Afdal tampil menyampaikan tausiyahnya dengan tema bahaya gibah yang menururtnya menjadi salah satu dosanya lebih berat daripada berzina. Ia menyatakan bahwa orang yang gibah tidak akan diampuni oleh Allah sehingga dimaafkan oleh orang yang digunjingkan.
Afdal menjelaskan bahwa ghibah adalah membicarakan keburukan orang lain tanpa sepengetahuan orang tersebut, meskipun hal yang dibicarakan benar adanya. Menurutnya, ghibah termasuk dosa besar yang dalam Al-Qur’an diibaratkan seperti memakan daging saudara sendiri yang sudah meninggal sebagai mana yang termaktub didalam (QS. Al-Hujurat: 12).

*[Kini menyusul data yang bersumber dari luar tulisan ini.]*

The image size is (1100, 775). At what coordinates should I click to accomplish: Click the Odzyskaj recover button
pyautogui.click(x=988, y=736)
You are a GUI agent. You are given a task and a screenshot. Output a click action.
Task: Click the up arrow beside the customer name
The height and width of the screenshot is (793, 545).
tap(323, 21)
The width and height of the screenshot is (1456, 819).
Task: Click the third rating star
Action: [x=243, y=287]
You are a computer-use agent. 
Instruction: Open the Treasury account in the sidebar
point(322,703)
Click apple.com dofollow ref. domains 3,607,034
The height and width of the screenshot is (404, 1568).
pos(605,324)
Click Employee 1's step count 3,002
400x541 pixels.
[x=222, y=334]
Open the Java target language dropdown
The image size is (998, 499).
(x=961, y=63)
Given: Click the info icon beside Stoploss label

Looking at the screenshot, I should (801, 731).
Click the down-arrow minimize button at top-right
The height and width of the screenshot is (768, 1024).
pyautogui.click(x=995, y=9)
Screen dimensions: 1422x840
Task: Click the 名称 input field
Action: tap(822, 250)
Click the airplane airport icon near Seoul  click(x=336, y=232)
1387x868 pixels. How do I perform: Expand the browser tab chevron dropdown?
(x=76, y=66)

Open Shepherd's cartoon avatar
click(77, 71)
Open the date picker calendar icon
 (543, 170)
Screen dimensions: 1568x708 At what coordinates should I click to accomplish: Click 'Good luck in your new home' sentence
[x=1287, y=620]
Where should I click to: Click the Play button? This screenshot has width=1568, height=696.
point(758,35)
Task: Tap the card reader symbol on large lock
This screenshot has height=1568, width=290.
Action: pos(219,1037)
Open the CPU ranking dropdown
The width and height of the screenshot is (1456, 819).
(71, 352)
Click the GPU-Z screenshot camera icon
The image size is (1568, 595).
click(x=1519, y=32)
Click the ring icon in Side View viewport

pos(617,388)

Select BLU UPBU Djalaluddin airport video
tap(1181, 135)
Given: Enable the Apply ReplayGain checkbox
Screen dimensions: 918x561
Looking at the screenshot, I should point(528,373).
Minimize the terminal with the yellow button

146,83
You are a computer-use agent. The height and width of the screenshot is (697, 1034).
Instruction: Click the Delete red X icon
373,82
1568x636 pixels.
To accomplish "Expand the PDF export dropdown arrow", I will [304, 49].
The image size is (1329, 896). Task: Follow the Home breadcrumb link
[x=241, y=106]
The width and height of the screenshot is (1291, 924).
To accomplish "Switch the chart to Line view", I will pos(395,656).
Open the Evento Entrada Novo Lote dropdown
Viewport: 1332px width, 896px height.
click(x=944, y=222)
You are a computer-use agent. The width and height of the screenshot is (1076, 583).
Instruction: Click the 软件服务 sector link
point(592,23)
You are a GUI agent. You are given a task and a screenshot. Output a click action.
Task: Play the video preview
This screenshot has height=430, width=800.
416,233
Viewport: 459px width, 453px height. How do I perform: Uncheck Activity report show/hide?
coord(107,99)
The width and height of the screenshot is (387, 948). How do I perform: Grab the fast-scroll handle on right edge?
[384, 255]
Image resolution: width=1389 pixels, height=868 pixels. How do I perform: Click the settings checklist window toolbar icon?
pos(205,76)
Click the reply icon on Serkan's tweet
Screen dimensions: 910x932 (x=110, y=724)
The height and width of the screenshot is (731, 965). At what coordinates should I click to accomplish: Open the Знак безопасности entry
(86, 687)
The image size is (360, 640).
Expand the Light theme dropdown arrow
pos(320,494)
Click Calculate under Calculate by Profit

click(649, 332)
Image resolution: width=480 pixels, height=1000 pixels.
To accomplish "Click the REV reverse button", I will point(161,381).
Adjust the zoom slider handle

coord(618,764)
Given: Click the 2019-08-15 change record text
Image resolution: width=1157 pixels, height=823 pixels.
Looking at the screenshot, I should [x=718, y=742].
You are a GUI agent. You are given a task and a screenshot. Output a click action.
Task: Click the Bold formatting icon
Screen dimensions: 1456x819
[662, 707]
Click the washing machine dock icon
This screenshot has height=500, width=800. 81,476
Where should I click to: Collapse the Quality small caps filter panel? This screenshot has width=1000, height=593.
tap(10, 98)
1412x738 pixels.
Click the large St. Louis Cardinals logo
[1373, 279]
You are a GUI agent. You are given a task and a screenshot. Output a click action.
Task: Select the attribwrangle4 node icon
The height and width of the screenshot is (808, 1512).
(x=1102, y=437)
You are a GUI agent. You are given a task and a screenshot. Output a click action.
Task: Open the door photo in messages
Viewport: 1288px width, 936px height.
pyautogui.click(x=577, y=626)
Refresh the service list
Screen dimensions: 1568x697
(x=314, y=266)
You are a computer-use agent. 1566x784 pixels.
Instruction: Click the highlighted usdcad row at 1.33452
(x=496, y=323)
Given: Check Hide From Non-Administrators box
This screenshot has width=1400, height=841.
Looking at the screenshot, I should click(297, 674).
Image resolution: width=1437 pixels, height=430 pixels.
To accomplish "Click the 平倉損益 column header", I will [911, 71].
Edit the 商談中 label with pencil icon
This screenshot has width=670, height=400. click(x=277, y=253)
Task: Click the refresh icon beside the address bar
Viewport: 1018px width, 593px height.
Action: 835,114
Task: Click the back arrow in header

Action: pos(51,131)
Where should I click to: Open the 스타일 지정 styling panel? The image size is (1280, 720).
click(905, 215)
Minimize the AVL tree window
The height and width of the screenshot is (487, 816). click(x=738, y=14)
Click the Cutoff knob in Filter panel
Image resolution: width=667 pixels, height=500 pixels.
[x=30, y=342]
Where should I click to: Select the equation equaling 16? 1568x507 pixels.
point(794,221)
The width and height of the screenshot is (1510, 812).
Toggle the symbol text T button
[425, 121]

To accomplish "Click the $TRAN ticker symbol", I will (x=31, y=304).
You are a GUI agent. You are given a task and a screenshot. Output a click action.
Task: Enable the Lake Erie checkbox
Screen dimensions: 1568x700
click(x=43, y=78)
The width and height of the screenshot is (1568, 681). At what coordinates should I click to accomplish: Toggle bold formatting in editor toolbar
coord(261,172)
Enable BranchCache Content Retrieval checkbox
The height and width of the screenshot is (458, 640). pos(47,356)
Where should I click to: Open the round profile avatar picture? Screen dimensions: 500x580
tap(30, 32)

“Ghibah adalah penyakit sosial yang sering dianggap sepele. Padahal dampaknya sangat besar. Ia bisa memecah belah persaudaraan, menimbulkan fitnah, merusak kepercayaan, bahkan menjadi sumber permusuhan di masyarakat,” tegasnya.
Ia juga mengingatkan bahwa ghibah sering muncul dalam keseharian, baik melalui obrolan ringan antar tetangga, percakapan di media sosial, maupun forum-forum masyarakat. Karena itu, setiap umat Islam perlu lebih berhati-hati dalam menjaga lisan.
Kakan Kemenag yang tampil lugas dengan sesekali menggunakan bahasa Bugis, ia menyarankan agar masyarakat membiasakan berprasangka baik (husnuzhon), mengalihkan pembicaraan ke hal-hal positif, memperbanyak dzikir serta membaca Al-Qur’an, dan apabila terlanjur bergibah, segera bertaubat serta meminta maaf kepada orang yang menjadi korban.
Mengakhiri ceramahnya, Kakan Kemenag mengajak jamaah menjadikan Ramadan sebagai momentum meningkatkan kepedulian sosial.
“Mari kita maksimalkan sisa hari Ramadan ini dengan ibadah yang tulus, agar Allah SWT menganugerahkan pahala dan surga-Nya kepada kita semua, semoga kebaikan di bulan Ramadan dilipatgandakan pahalanya, ” tutupnya.